Chris Anderson: The King Of Free Is A Feudal Lord…


I’m but a minnow in the world of journalism. I skitter around in the lower depths writing about things that interest me on this blog for free and things that sometimes don’t so much for people willing to pay me. Chris Anderson is a big cheese, a head honcho, a ginormous bloody whale of a figure. He makes a hefty wage as Editor-In-Chief of Wired, schleps around raking in cash for telling companies why the future is “free” and writes big provokative THINK books like Free and The Long Tail which get him a cheque and more notoriety that he knows what to do with. But Chris doesn’t think we should all be able to get paid like him. No, like the Martin Luther King of future media he has a dream and that dream is feudalism. Let’s digest this hunk of meaty prose:

Ken [Denmead] is, by day, a civil engineer working on the BART extension in the SF Bay Area. But by night he is an amazing community manager. His leadership skills impressed me so much that I turned GeekDad over to him entirely about a year ago. Since then he’s recruited a team of volunteers who have grown the traffic ten-fold, to a million page views a month.

So here’s the calculus:

  • Wired.com makes good money selling ads on GeekDad (it’s very popular with advertisers)
  • Ken gets a nominal retainer, but has also managed to parlay GeekDad into a book deal and a lifelong dream of being a writer
  • The other contributors largely write for free, although if one of their posts becomes insanely popular they’ll get a few bucks. None of them are doing it for the money, but instead for the fun, audience and satisfaction of writing about something they love and getting read by a lot of people.

So that’s the difference between “paying people to write” and “paying people to get other people to write”. Somewhere down the chain, the incentives go from monetary to nonmonetary (attention, reputation, expression, etc).

It works great for all involved.
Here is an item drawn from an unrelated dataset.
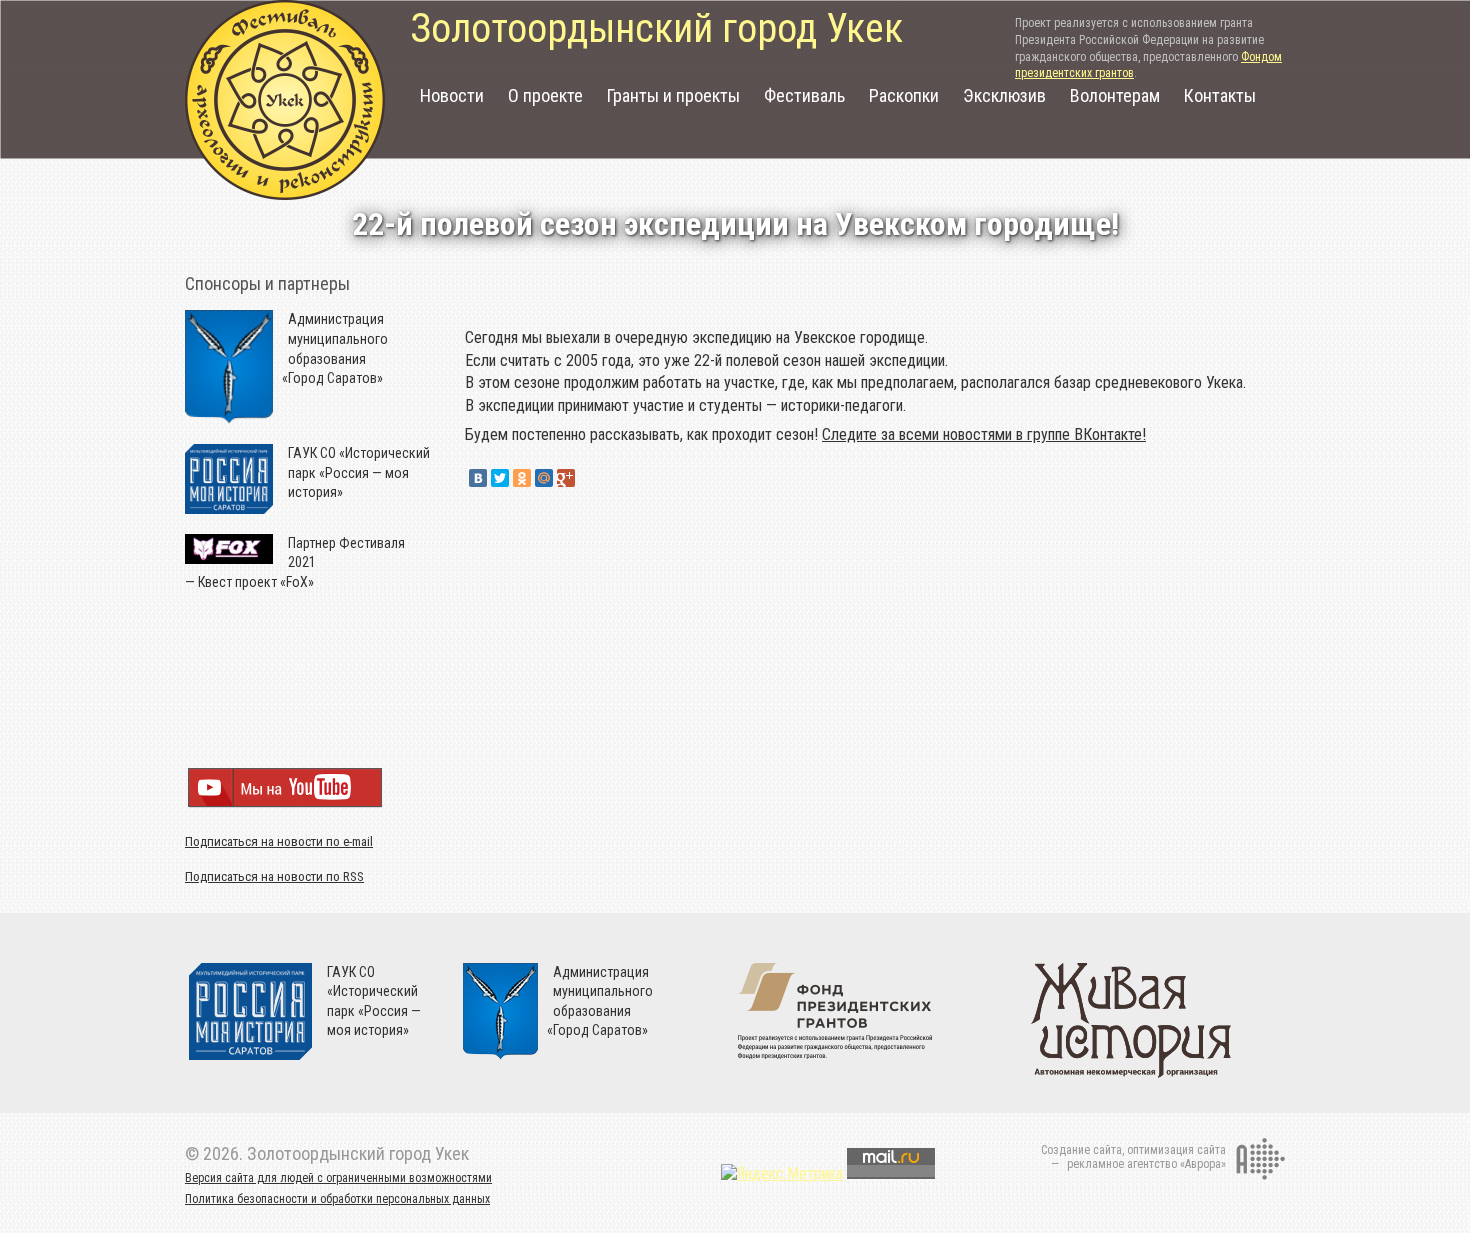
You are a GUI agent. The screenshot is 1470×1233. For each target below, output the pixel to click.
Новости (452, 95)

Is it the model for the newspaper industry? Maybe not all of it, but it is the only way I can think of to scale the economics of media down to the hyperlocal level. And I can imagine far more subjects that are better handled by well-coordinated amateurs than those that can support professional journalists

Wired.com makes “good money” selling ads on a blog Ken writes for but he only gets a “nominal fee”. There’s a difference between “paying people to write” and “paying people to get other people to write” Chris, one’s equitable, the other is exploitation.

The idea that getting people to work for nothing while the company earns is the future of publishing is the modern equivalent of feudal serfs toiling for their Lord. You might already be in the journalistic aristocracy Chris but some of us are still establishing ourselves. We can’t work for nothing on the vague promise of some future book deal or ephemoral profile.

I understand that the web is a link economy. I know that you’re worth online is tied closely to your reputation. I realise that the advertising models are not cut and dried yet. But if a company like Conde Nast employs someone for peanuts and leverages advertising cash from their work, that is nothing to crow about and be proud of.

Plenty of you established blowhards waffle on about “the democratisation of media” and the fact that the old systems are broken but you can theorise about “free” because you’ve already found your revenue stream. Telling us to work for squat is making you money. That must be a really tough game.

You make it sound like Ken should feel pleased with his elevated profile and book deal and in some ways that it is impressive. But profile doesn’t pay bills unless the banks start allowing me to deposit kudos instead of cash. The enthusiastic amateur is great in theory but the web still feeds of high quality sources of journalism by expert voices. Without The Guardian, The New York Times and hell, even Wired, this beautiful utopia link economy would have a lot less to feed on.

I believe in getting paid for my labour. If a writer brings value to a website, they deserve to get paid not fobbed off with promises of future book deals and exposure. This is not a beautiful tale of a bloke-done-good. This is exploitation. Enjoy life in the castle Chris because down here in the fields, we need paying for our labour.